* [ASSIGNED TASK]: Extract from the entries below, exactly as given, only the lines from the line containing "Click the 课程名称 label" to the line containing "Given: Click the Home icon in navigation bar", both lines included.
··· DATA FOR REVIEW ···
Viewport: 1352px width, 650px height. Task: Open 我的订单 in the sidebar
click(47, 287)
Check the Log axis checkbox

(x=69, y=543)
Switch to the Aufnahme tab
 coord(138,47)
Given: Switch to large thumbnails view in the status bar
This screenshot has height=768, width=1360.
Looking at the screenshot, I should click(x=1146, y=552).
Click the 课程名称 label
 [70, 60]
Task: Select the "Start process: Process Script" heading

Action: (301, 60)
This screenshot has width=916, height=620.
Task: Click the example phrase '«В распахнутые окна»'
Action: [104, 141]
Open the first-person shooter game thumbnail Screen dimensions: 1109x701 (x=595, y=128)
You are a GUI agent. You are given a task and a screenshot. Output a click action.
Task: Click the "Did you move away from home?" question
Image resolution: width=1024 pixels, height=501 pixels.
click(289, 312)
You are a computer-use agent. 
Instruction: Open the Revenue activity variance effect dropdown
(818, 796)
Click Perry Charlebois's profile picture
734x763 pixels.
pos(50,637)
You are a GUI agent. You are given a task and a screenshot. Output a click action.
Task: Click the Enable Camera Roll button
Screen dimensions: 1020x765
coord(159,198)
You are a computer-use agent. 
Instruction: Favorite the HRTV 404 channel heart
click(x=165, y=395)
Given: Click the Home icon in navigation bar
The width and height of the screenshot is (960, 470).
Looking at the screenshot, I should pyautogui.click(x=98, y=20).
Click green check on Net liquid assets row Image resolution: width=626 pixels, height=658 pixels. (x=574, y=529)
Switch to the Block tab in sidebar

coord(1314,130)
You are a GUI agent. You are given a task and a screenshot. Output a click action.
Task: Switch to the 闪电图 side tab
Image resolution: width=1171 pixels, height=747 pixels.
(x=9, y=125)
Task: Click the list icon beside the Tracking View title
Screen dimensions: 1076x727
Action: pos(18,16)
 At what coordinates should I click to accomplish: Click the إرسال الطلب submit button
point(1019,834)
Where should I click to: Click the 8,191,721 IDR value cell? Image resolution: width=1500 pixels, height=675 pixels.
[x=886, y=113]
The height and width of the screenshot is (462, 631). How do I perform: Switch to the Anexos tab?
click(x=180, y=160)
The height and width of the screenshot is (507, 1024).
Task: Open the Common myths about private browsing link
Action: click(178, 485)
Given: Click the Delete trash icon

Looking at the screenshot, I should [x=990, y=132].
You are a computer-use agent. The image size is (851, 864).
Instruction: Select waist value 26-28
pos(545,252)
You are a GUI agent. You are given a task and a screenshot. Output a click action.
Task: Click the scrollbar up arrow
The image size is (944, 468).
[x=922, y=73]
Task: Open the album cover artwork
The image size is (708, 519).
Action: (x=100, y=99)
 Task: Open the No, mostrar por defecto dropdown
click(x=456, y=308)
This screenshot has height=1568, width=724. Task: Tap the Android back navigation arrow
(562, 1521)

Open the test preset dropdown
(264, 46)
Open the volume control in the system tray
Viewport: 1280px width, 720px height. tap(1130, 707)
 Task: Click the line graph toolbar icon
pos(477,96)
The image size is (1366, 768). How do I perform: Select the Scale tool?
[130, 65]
···
* [RESULT OF THE EXERCISE]:
Click the 课程名称 label
 [70, 60]
Task: Select the "Start process: Process Script" heading

Action: (301, 60)
This screenshot has width=916, height=620.
Task: Click the example phrase '«В распахнутые окна»'
Action: [104, 141]
Open the first-person shooter game thumbnail Screen dimensions: 1109x701 (x=595, y=128)
You are a GUI agent. You are given a task and a screenshot. Output a click action.
Task: Click the "Did you move away from home?" question
Image resolution: width=1024 pixels, height=501 pixels.
click(289, 312)
You are a computer-use agent. 
Instruction: Open the Revenue activity variance effect dropdown
(818, 796)
Click Perry Charlebois's profile picture
734x763 pixels.
pos(50,637)
You are a GUI agent. You are given a task and a screenshot. Output a click action.
Task: Click the Enable Camera Roll button
Screen dimensions: 1020x765
coord(159,198)
You are a computer-use agent. 
Instruction: Favorite the HRTV 404 channel heart
click(x=165, y=395)
Given: Click the Home icon in navigation bar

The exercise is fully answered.